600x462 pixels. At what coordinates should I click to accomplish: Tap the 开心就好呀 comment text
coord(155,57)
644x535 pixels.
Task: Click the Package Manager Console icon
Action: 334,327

§ **WHAT TO PRODUCE**
Copy out the data in full, exactly.

§ **RESPONSE**
600x462 pixels. At what coordinates should I click to accomplish: Tap the 开心就好呀 comment text
coord(155,57)
644x535 pixels.
Task: Click the Package Manager Console icon
Action: 334,327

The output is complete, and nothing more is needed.